84 ème sur 9487 classés en 1h39’02 ». Ce classement tient du miracle pour un coureur de mon niveau. C’est vraiment un bon jour pour moi.

Sur France 3 Sud

A l’arrivée, je tombe de suite sur ce sacré Ludo. Il m’attend rayonnant. Lui aussi, on dirait qu’il a trop fumé. Souvent, on nous dit que nous sommes piqués, drogués aux endorphines. Franchement, ce jour là, c’était de la bonne, de l’Aveyronnaise de première qualité, de celle qui envoie en l’air , attention à la redescente. On se tient par les épaules. Nous venons de vivre quelque chose de grand. Avant même de comparer nos temps,( il finit 50ème en 1h36’22), on veut parler de la course, du viaduc. Mathilde et Régis, nous filment sur le vif. Nous sommes en sueur, l’œil hilare comme si nous avions un peu trop bu.

« Alors Denis, c’était comment ? »  me demande t-elle en pointant son micro.

« J’avais jamais vécu ça, dis-je la voix complêtement enjouée, le regard pétillant de bonheur.( Je sais qu’elle recherche une bonne réaction de coureur. Je sais ce qu’elle veut. Une réponse en 15 secondes. je connais les ficelles du métier ! )

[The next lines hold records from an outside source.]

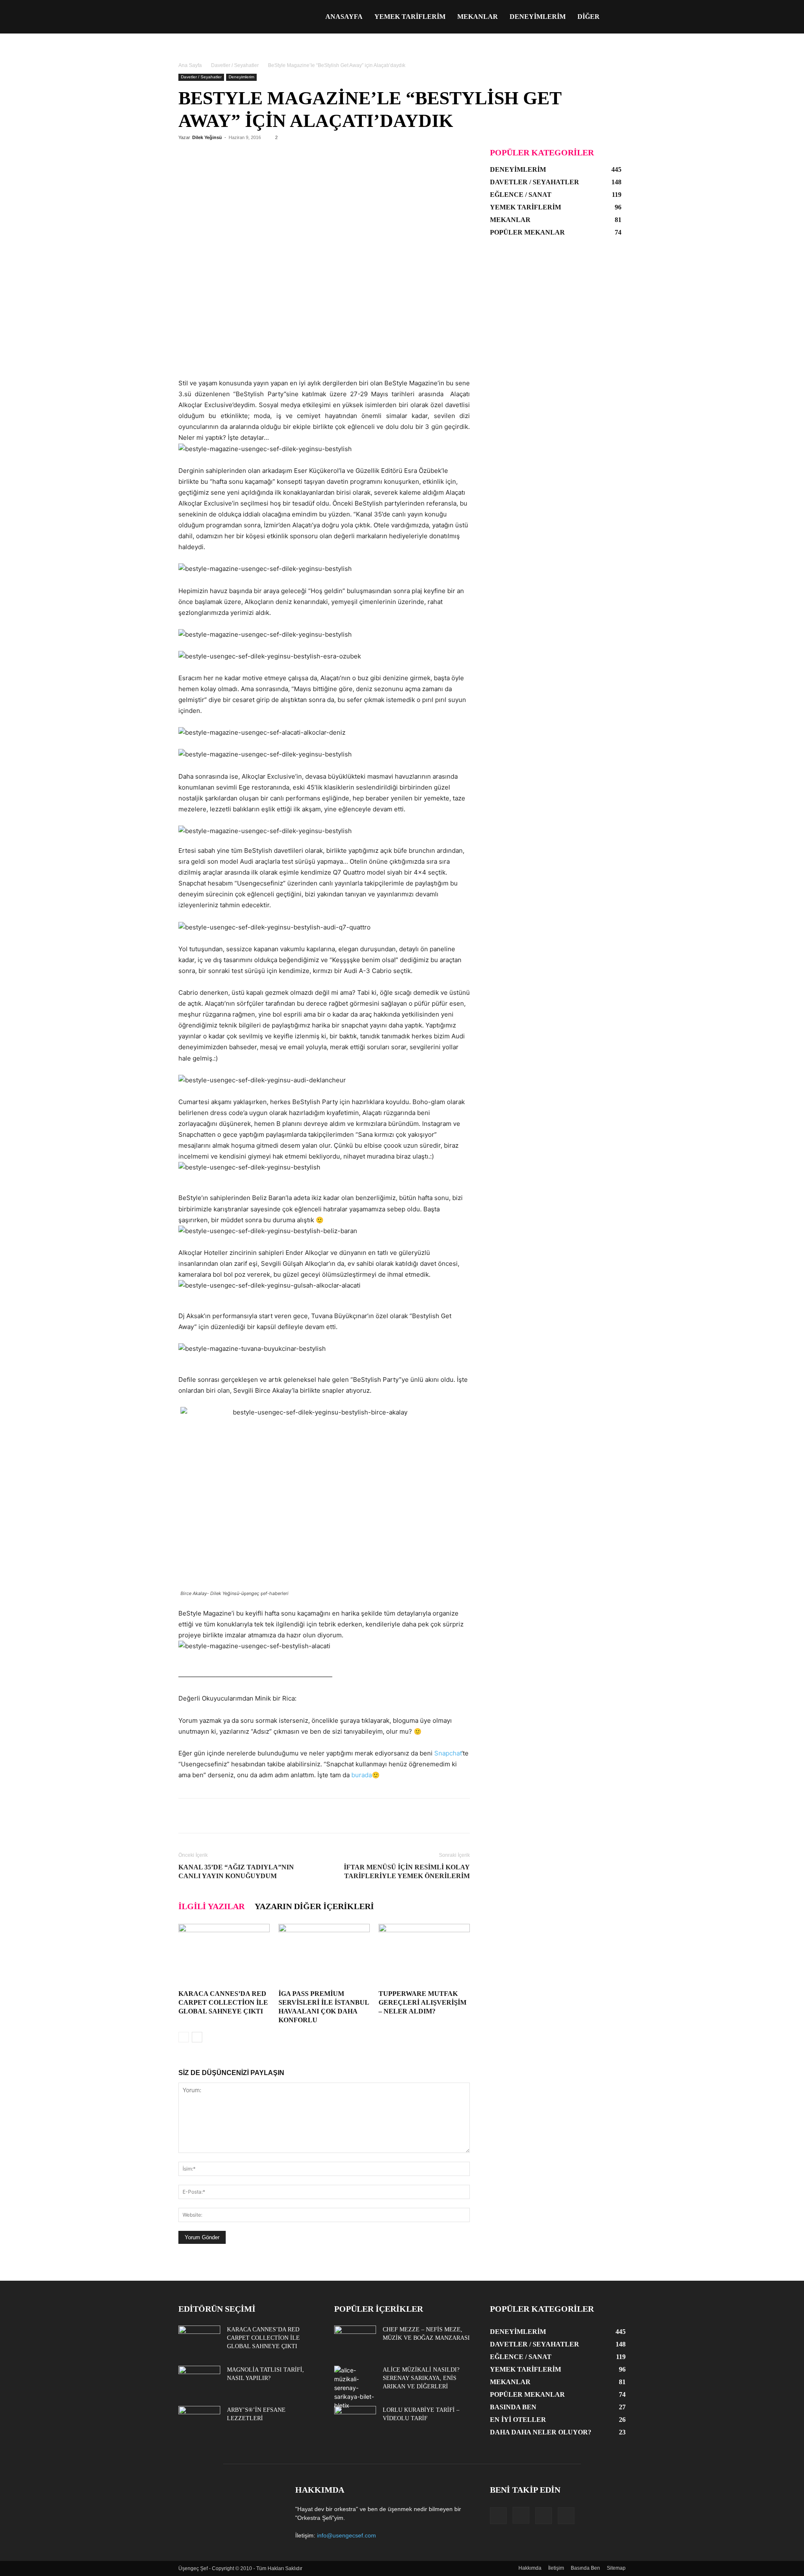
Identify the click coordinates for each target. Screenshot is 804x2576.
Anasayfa (344, 16)
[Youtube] (566, 2515)
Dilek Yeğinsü (207, 137)
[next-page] (197, 2037)
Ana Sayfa (190, 65)
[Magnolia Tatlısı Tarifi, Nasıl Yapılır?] (199, 2380)
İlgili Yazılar (211, 1906)
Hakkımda (529, 2568)
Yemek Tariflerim (410, 16)
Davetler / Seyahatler (235, 65)
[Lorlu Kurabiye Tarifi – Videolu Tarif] (355, 2420)
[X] (543, 2515)
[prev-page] (183, 2037)
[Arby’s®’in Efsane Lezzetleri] (199, 2420)
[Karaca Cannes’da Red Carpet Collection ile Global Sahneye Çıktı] (224, 1955)
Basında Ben (585, 2568)
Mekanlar (477, 16)
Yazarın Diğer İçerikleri (314, 1906)
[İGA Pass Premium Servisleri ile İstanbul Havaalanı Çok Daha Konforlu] (324, 1955)
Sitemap (616, 2568)
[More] (416, 1815)
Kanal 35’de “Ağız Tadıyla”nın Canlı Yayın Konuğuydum (236, 1871)
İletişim (556, 2568)
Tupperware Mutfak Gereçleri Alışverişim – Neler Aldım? (422, 2002)
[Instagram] (521, 2515)
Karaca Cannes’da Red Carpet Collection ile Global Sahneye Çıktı (223, 2002)
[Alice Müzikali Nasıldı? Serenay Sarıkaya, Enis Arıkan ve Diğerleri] (355, 2388)
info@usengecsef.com (346, 2535)
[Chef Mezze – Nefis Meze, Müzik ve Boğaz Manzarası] (355, 2340)
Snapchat (447, 1753)
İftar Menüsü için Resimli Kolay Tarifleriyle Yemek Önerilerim (407, 1871)
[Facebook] (498, 2515)
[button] (616, 17)
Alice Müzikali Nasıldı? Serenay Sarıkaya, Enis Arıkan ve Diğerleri (421, 2378)
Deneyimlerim (538, 16)
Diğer (588, 16)
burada (361, 1775)
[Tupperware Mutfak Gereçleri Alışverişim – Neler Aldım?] (424, 1955)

« Le top, franchement, c’est sur le viaduc de Millau. En fait, tu ne regardes même pas le paysage, tu regardes les gens qui sont de l’autre côté de la chaussée. Tu vois tous les copains de ton club, tu fais des signes comme ça. Puis, en plus ce qui est génial, c’est que tu es en pleine descente, le vent dans le dos. J’avais jamais vécu ça. Franchement, je me suis régalé. J’ai même des frissons rien qu’a y penser. »

Mathilde et Régis se regardent, contents. «  Et ben dis donc, c’est un bon client ! ».

avec ludo2

L’interview sera retenue le soir dans le journal.

 Le lendemain, après avoir visionné le reportage diffusé la veille, ma rédactrice en chef adjointe m’accueillera avec ces mots :

 »  Et ben dis donc Denis, je ne te connaissais pas sous cet aspect. Si seulement, tu pouvais venir à la rédaction avec ce sourire et avec la même energie pour travailler. » Ce qu’elle ne sait pas en fait, c’est que je viens à la rédaction pour me reposer !

 Voilà. je pourrai dire,  » j’y étais pour la première édition de la course du Viaduc de Millau « . Car, il y aura d’autres édition dans le futur, c’est tellement évident.

Une course mythique est née. Merci aux organisateurs.